From the FDA Drug Label

Wilson's disease (hepatolenticular degeneration) is an autosomal recessive metabolic defect in hepatic excretion of copper in the bile, resulting in accumulation of excess copper in the liver, and subsequently in other organs, including the brain, kidneys, eyes, bone, and muscles In this disease, hepatocytes store excess copper, but when their capacity is exceeded copper is released into the blood and is taken up in extrahepatic sites, such as the brain, resulting in motor disorders (ataxia, tremors, speech difficulties) and psychiatric manifestations (irritability, depression, deterioration of work performance) Redistribution of excess copper in hepatocytes leads to hepatocellular injury, inflammation, necrosis, and eventual cirrhosis.

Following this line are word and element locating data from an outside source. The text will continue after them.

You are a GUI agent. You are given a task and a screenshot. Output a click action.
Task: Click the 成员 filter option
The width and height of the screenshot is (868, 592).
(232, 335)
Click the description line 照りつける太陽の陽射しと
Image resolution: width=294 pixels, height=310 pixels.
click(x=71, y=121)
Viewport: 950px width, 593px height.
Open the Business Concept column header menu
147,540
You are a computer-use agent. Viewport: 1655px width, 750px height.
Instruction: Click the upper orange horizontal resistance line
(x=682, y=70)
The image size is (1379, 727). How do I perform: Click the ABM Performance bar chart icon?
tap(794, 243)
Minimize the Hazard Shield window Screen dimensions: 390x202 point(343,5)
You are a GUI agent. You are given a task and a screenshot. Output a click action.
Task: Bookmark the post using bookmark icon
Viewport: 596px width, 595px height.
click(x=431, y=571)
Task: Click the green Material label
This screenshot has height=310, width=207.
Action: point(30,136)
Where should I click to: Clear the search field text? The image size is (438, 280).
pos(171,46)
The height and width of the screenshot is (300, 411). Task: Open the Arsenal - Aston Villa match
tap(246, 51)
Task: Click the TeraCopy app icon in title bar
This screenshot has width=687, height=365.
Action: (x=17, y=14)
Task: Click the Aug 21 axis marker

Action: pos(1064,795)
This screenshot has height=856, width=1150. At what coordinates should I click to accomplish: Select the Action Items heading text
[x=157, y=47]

The copper level would be high with nonadherence to treatment for Wilson's disease patients because the metabolic defect in the disease leads to an accumulation of excess copper in the liver and other organs. When treatment is not adhered to, the excess copper is not effectively removed from the body, resulting in high copper levels. The treatment, such as zinc acetate or penicillamine, works by either blocking the intestinal absorption of copper or promoting the excretion of copper deposited in tissues 2, 3. Nonadherence to treatment would lead to a decrease in the effectiveness of these mechanisms, resulting in an increase in copper levels. Key points include:

• Accumulation of excess copper in the liver and other organs
• Ineffective removal of excess copper with nonadherence to treatment
• High copper levels as a result of nonadherence to treatment
• Importance of adherence to treatment to manage Wilson's disease.

From the Research

Copper Levels in Wilson's Disease Patients with Nonadherence to Treatment

• Wilson's disease is a genetic disorder characterized by excess accumulation of copper, leading to liver or brain injury due to accumulation of copper 4, 5, 6.
• Nonadherence to treatment can lead to high copper levels in Wilson's disease patients, as the goal of therapy is to reduce copper accumulation either by enhancing its urinary excretion or by decreasing its intestinal absorption 4, 5.
• Copper accumulation in the liver is due to impaired biliary excretion of copper caused by the inheritable malfunctioning or missing ATP7B protein, leading to disturbed cellular homeostasis of copper 6.
• Released from the liver cells due to limited storage capacity, the toxic copper enters the circulation and arrives at other organs, causing local accumulation and cell injury, which can result in high copper levels 6.
• Poor compliance with treatment is a major problem, especially in adolescents and patients with psychiatric disorders, which can lead to high copper levels and worsening of symptoms 4.
• Regular monitoring of copper metabolism is necessary to prevent copper deficiency or excess, which can cause neurological and hematological symptoms 7.

Monitoring Copper Levels

• Copper concentration in CSF appears to be a valuable parameter for diagnosis and monitoring therapy in patients with cerebral manifestation of Wilson's disease 8.
• Urinary copper excretion, serum copper concentration, and ceruloplasmin levels are also important parameters for monitoring therapy and diagnosing Wilson's disease 4, 5, 8.
• Early diagnosis and correct treatment are crucial to prevent long-term complications and improve quality of life in Wilson's disease patients 4, 5, 6.